# [Document segment]

+ + + +

The reason for the rounding error in our first Visual Basic conversion attempt is due to the fact that the COBOL code uses a fixed-point data type and the Visual Basic fragment uses a floating-point variable. The poor precision of the Visual Basic floating-point implementation has been documented in various Visual Basic reference books.
For the above program we can solve the rounding problem by using another data type, namely the Visual Basic Currency data type. This solves the rounding problem in the first Visual Basic program. But consider a slightly different COBOL program.
DATA DIVISION.
01 A PIC S9V99999 VALUE -1.
PROCEDURE DIVISION.
ADD 1.00005 TO A.
DISPLAY A.
This is now converted using the Currency data type:
Dim A As Currency
A = -1
A = A + 1.00005
MsgBox A
The COBOL code calculates with more precision than the previous one, yielding the expected result. However, the Visual Basic code prints 0.0001, which is twice as much as in the initial COBOL program. This error occurs since the Currency data type uses 4 digits precision and uses rounded results for smaller amounts. So the Currency data type will misbehave in other contexts.
So, there is no single data type in Visual Basic that can handle the fixed-length record structure in COBOL. Therefore, any simple strategy to convert these COBOL data types is doomed to fail, because in different contexts different solutions are necessary. This makes clear that a sophisticated data type analysis is mandatory even in the above simple example programs.
I contrast syntactic transformation (which we know how to do well), with deeper ones.
First of all, he did not observe the rounding problem in the Visual Basic conversion. This is perfectly understandable, since he told us later that he never worked with COBOL nor Visual Basic, nor on a converter between the two. Secondly, he spontaneously converted our first COBOL example into C to illustrate his point:
double A = -1.0;
A =+ 1.005;
printf("%d\n", A);
This code is not compilable at all. We think he meant to include some main function:
double A = -1.0;
main ( ) {
A =+ 1.005;
printf("%d\n", A);
}
This code compiles and produces: 1072698490. The format string %d
does expect floating point numbers, hence the erroneous output (at
least we now know the answer to the question ``Why does 2+2=5986?''
on the cover page of a book on practical C programming [15]).

+ + + +

# [Given information]
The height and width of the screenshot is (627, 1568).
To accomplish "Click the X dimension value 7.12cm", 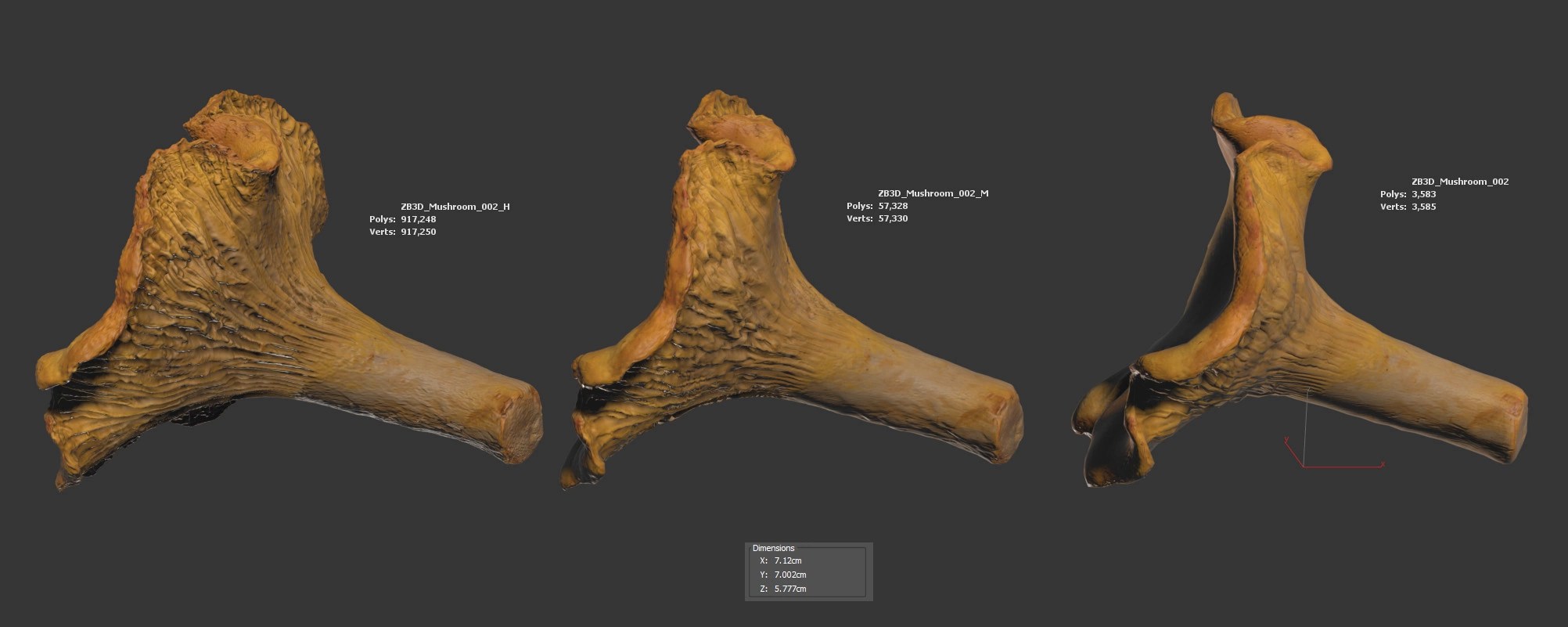I will click(x=788, y=560).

+ + + +

# [Required work]
A – In the text on converting COBOL to Visual Basic, how many digits of precision does the Currency data type use?
B – Reproduce the part of the COBOL conversion text that opens with the words containing "PROCEDURE DIVISION." and closes with "simple example programs.", switching "Currency" to "Decimal".
C – Carry on the COBOL conversion text from the point where it stops.
The data that comes after the text on COBOL conversion is separate from it.

# [Answers]
A – It uses 4 digits of precision.

B –
PROCEDURE DIVISION.
ADD 1.00005 TO A.
DISPLAY A.
This is now converted using the Decimal data type:
Dim A As Decimal
A = -1
A = A + 1.00005
MsgBox A
The COBOL code calculates with more precision than the previous one, yielding the expected result. However, the Visual Basic code prints 0.0001, which is twice as much as in the initial COBOL program. This error occurs since the Decimal data type uses 4 digits precision and uses rounded results for smaller amounts. So the Decimal data type will misbehave in other contexts.
So, there is no single data type in Visual Basic that can handle the fixed-length record structure in COBOL. Therefore, any simple strategy to convert these COBOL data types is doomed to fail, because in different contexts different solutions are necessary. This makes clear that a sophisticated data type analysis is mandatory even in the above simple example programs.

C –
It should be another format string: %f. After this repair the
code produces: 1.005000. Of course, the =+ should be +=.
After another editing session we obtain 0.005000. Some more editing
to silence all the compiler warnings leads to the following neat C code.
#include <stdio.h>
double A = -1.0;
int main (void) {
A += 1.005;
printf("%f\n", A);
return (0);
}
Unfortunately, this program is still wrong. On the positive side, we do have the right arithmetic answer as is also obtained in the COBOL program, on the negative side, the output of the COBOL program is different from the output on the C program. We did not mention this before, since we want to address one problem at a time. The actual output of the COBOL program is: 00050+. The literal output of the above C program is 0.005000. Obviously, the C program is not semantically equivalent to the COBOL program. This may seem nit-picking, but let us suppose that the above COBOL code is part of a very successful multi-lingual invoice layout system where printing in the wrong format has devastating consequences. After all, only business critical systems are candidates for conversion efforts. In a next attempt to convert the COBOL program we come up with the following code.
#include <stdio.h>
double A = -1.0;
void display (double A) {
char s[16];
sprintf(s, "%+#6.4f", A);
printf("%c%s%c\n", *(s + 1), s + 3, *s);
}
int main (void) {
A = A + 1.005;
display(A);
return (0);
}
Observe that this program has little resemblance to the initial solution. Secondly, when we imagine that the display function is in a library, the code shows strong resemblance with the COBOL source. Thus the idiom of COBOL is preserved in the C code.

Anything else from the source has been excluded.